Era l’uomo che, Olajuwon a parte, volevi avesse la palla con la partita on the line. Celebre clutch shooter dalla linea dei tre punti (bastino le cinque triple in Gara 5 contro i Jazz nelle WCF 1994), nei quattro anni di college a University of Florida ha accumulato statistiche per le quali sarebbe ancora il miglior realizzatore all time (con grande distacco)… se non fosse che i Gators hanno eliminato dalle statistiche e dai record book le ultime sue due stagioni, per aver preso soldi in nero da allenatori e per altri reati minori.

Ecco, Mad Max era così. Quanto diventasse calda la mano, altrettanto lo era la testa e saltavano gli argini. Questa storia vincente, però, non sarebbe successa se una sera in cui quegli argini saltarono le cose fossero andate diversamente.

Si giocava a Seattle, e come ha recentemente raccontato Vernon a Gilbert Arenas nel suo podcast “no Chill”, gli animi erano abbastanza caldi.
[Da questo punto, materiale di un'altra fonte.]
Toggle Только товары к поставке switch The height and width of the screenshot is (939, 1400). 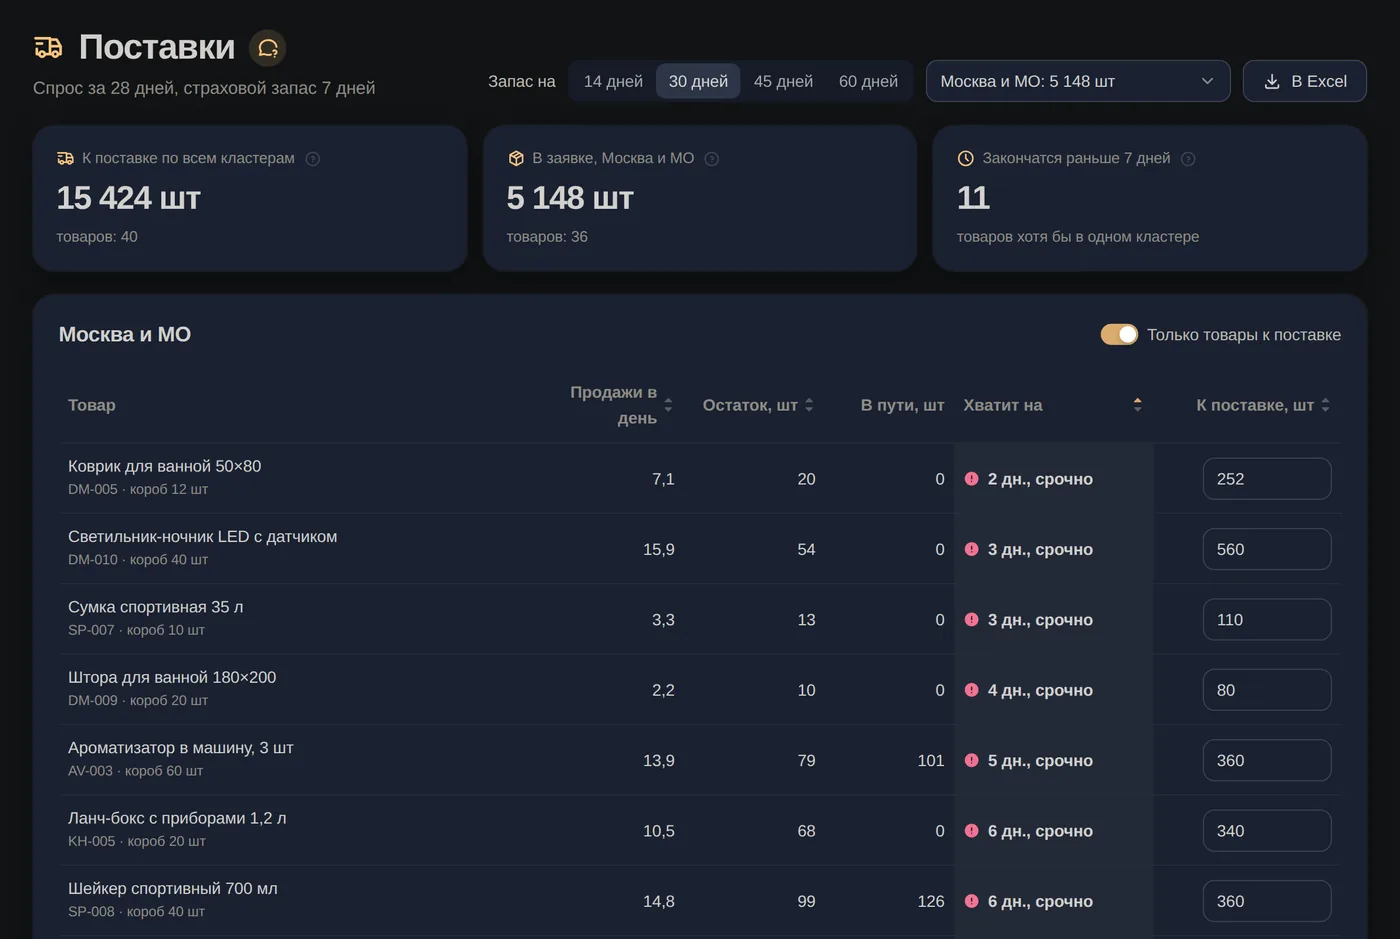tap(1119, 335)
Akeem non aveva ancora aggiunto l’H al suo nome, ovvero la conversione all’Islam non era ancora completata, e anche lui era nella categoria “facilmente infiammabile”. Mad Max non era contento delle poche occasioni in cui aveva avuto la palla tra le mani nel primo tempo, e nel corridoio verso la locker room i due camminavano vicini; Vernon era a mano fredda ma testa calda, e sputò a terra in disprezzo della partita giocata finora dai compagni, insultandoli per non coinvolgerlo come “sarebbe stato giusto”.
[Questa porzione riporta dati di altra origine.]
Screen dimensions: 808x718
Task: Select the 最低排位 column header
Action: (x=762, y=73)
Arrivati nella locker room, Mad Max si siede continuando ad insultare tutti. Akeem non la prende affatto bene, ben lontano dai precetti dell’islam che lo resero l’acqua quieta che erodeva le rocce,  più avanti nella sua carriera. Palmo e dita di Olajuwon si stampano sul muso di Mad Max. Argini superati.
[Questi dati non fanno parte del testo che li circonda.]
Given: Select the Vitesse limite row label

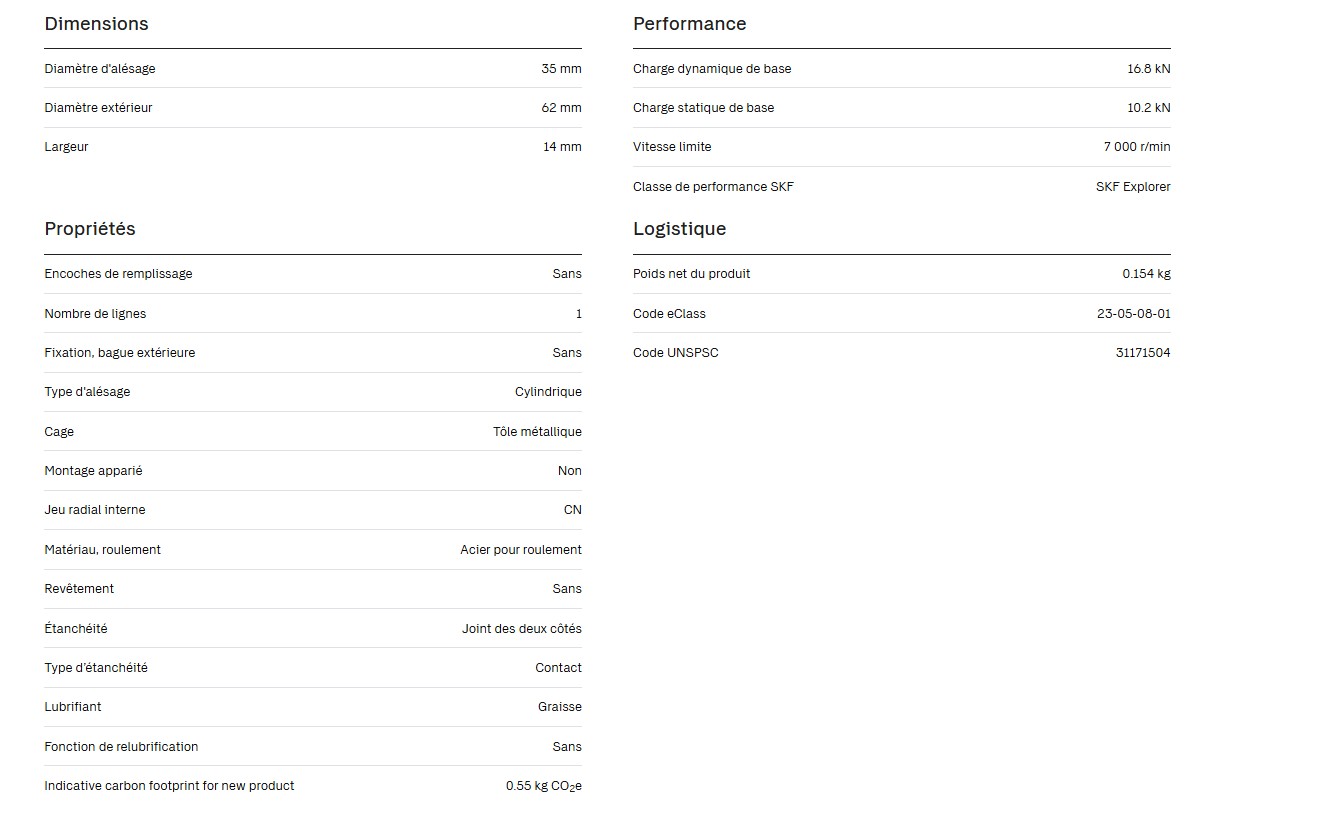Looking at the screenshot, I should pyautogui.click(x=672, y=147).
Maxwell, ribaltato dalla sedia, comincia ad inveire contro Olajuwon (vi risparmio le ovvie maleparole riportate). La sedia diventa strumento di vendetta e finisce per essere lanciata contro Akeem. Poi, Mad Max rompe un bicchiere e ne brandisce i resti per aggredireil compagno di squadra. Nel frattempo, assistenti e giocatori sono usciti dallo spogliatoio, e ad entrare è la polizia ad armi spianate.

Dopo quell’episodio, Akeem divenne Hakeem, e diventò un “bravo” compagno di squadra. Vernon, invece, dimostrerà in più occasioni di non essere mai cambiato.

Dopo il primo anello, i Rockets decidono di riportare a casa la leggenda di Houston College, Clyde Drexler, che divenne ovviamente la guardia titolare. Mad Max, per questo, pensò bene di abbandonare la squadra nel mezzo dei Playoffs 1995, in aperta polemica con la squadra.

Mad Max, però, rimane un giocatore indimenticabile per i tifosi di Houston. Perché se la chiamano “Clutch City”, il merito è anche suo.